As a software engineer, I’m always looking for new ways to improve the quality of my code. When I stumbled upon a set of rules for writing safety critical code, published by NASAs Jet Propulsion Laboratory (http://pixelscommander.com/wp-content/uploads/2014/12/P10.pdf), I was more than intrigued! The idea of writing software so robust that it can be trusted to launch rockets and orbit satellites was definitely exciting, so I tried to figure out how I could apply these rules to my own code. While these rules were originally mean for code written in C, I’ve found that we can repurpose some of them into general guidelines for whatever language our own projects are written in, like Python for the Raspberry Pi!
The most applicable “guidelines” I found from NASAs rules are as follows:
1. Keep It simple: Be intentional with what you write, and keep things concise. More practically, this could mean keeping your functions very small and targeted.

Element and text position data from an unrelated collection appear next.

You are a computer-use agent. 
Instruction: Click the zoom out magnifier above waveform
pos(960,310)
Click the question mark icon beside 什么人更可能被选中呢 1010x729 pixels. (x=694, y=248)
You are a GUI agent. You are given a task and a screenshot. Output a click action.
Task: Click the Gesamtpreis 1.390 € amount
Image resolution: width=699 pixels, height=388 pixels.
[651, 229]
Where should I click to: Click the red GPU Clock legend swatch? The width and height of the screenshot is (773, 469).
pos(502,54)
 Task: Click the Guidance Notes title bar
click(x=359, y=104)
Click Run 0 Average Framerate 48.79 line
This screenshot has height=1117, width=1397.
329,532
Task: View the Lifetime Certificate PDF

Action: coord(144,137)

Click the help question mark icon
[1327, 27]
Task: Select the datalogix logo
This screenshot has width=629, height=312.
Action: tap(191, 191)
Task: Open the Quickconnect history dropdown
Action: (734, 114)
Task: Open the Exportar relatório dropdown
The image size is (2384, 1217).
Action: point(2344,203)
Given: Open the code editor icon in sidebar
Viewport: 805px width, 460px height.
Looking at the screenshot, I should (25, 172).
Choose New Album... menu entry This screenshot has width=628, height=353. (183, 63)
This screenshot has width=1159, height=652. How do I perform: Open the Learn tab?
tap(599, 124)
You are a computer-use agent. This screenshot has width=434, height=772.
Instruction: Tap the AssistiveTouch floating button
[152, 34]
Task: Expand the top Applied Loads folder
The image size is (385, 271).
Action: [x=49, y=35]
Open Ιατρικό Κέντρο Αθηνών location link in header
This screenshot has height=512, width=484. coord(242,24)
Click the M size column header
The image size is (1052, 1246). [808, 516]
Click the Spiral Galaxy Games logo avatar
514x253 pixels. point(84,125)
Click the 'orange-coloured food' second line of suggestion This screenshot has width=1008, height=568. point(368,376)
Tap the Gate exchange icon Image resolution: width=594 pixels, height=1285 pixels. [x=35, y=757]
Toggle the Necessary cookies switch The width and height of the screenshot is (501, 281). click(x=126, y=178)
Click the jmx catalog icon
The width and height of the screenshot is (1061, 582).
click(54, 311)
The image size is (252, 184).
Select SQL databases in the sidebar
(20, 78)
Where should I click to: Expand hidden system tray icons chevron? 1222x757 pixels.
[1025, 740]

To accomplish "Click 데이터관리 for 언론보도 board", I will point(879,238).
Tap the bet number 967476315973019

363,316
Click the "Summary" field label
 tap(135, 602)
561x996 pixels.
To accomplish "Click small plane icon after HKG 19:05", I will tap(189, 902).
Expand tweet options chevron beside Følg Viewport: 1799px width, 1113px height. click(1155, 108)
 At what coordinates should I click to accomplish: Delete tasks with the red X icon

Rather than having a single function that does many things, split each task into its own function for better modularity.
2.Write unit tests: While unit tests are often a pain to write, they can definitely save you in the long run as they have the ability to tell you exactly when, where, and (hopefully) why something has failed.
3. Pay attention to warnings, leave all warnings on: I’m someone who tends to selectively ignore the warnings my compiler is giving me, but learning how to read and interpret the warnings you’re receiving can make all the difference in writing clean, robust code.
My own goal is to try to apply these rules as often as possible, and (maybe) I’ll one day get to send something to space!